▶ [Task requirements]
In the listing below, find every line with the string "screenshot" and pull it out.
┄┄┄┄┄┄┄┄┄┄
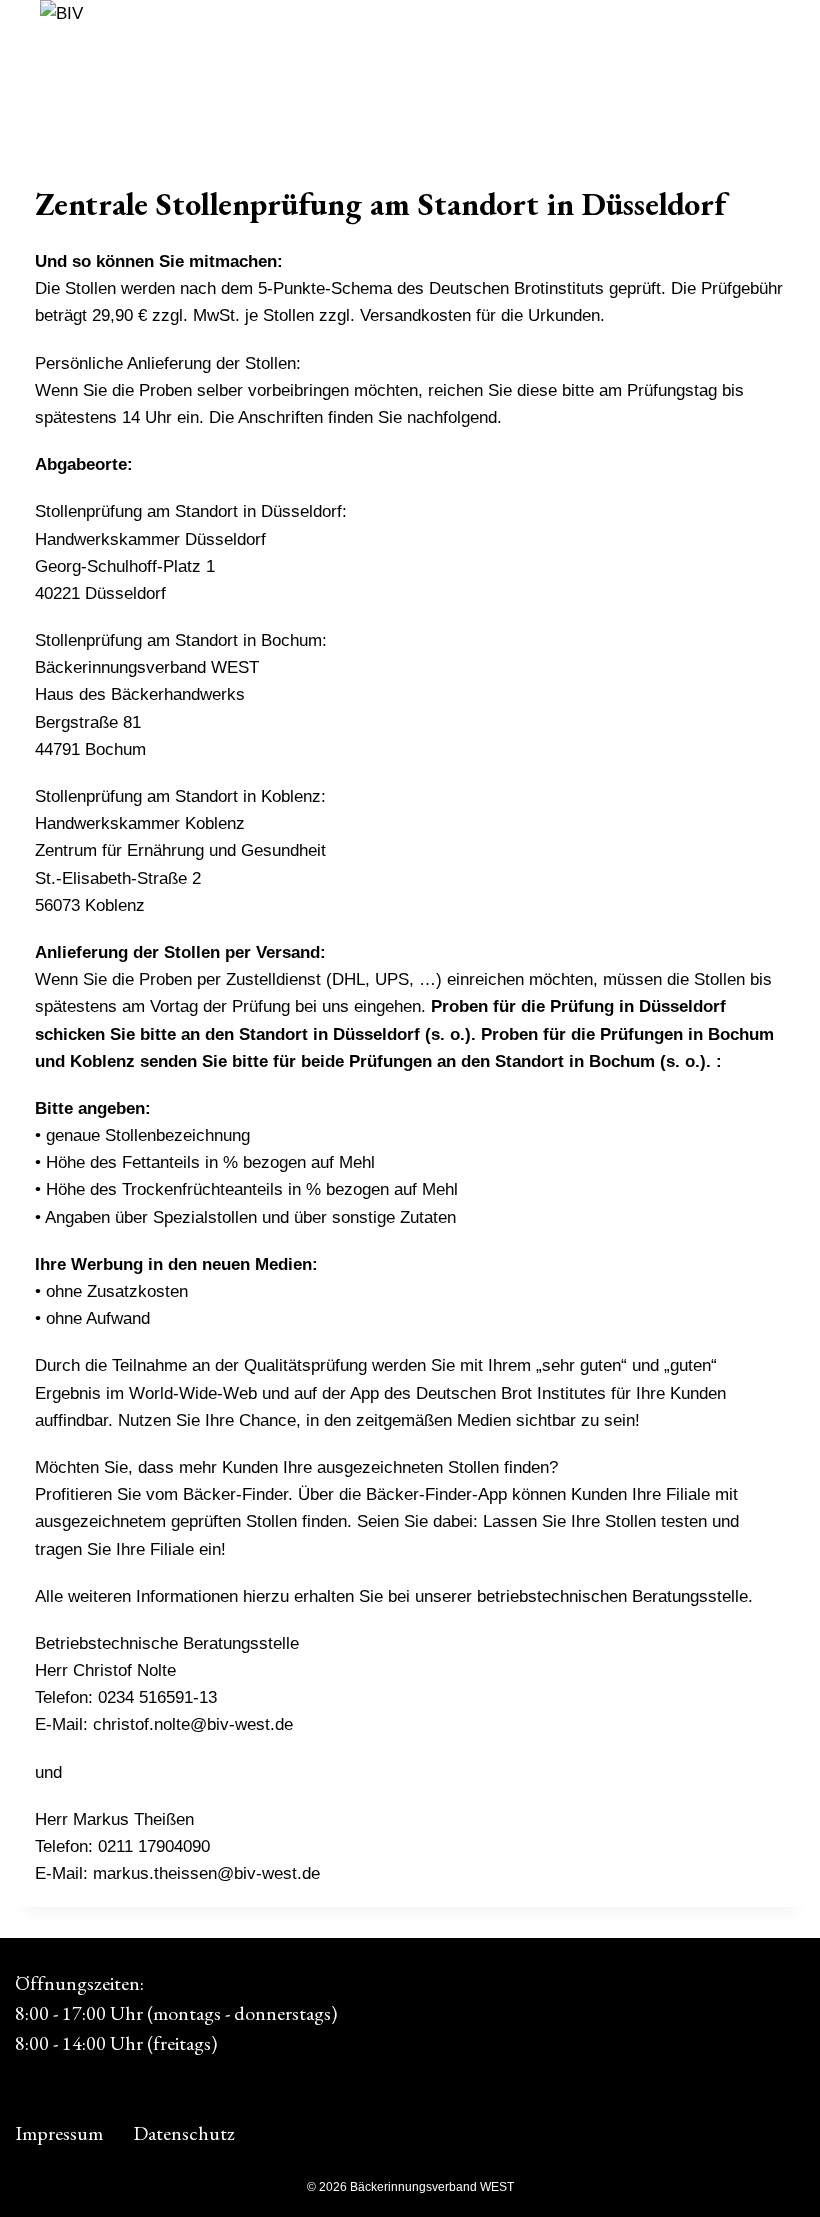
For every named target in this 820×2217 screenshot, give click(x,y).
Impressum (59, 2133)
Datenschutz (184, 2133)
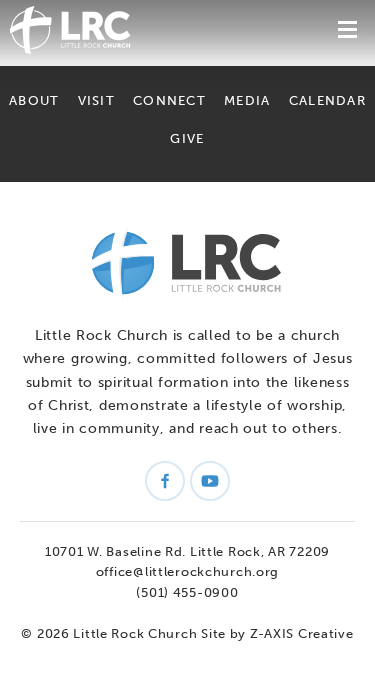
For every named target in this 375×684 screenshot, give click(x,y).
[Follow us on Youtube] (210, 481)
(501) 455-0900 (187, 592)
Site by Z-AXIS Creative (277, 633)
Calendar (327, 100)
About (34, 100)
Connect (169, 100)
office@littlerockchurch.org (187, 571)
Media (247, 100)
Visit (96, 100)
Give (187, 138)
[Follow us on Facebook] (165, 481)
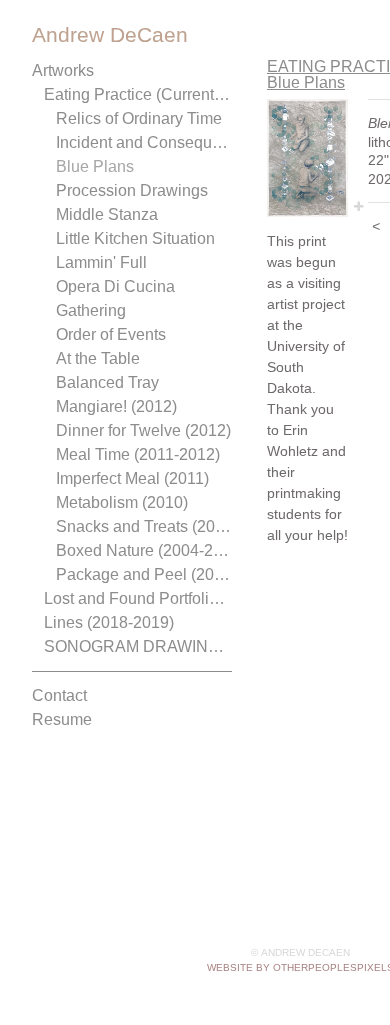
┄┄┄┄┄┄┄┄┄┄
▶ [Task output]
For every named target in this 820×2217 screenshot, give click(x,y).
For every named target in this 375×684 screenshot, give click(x,y).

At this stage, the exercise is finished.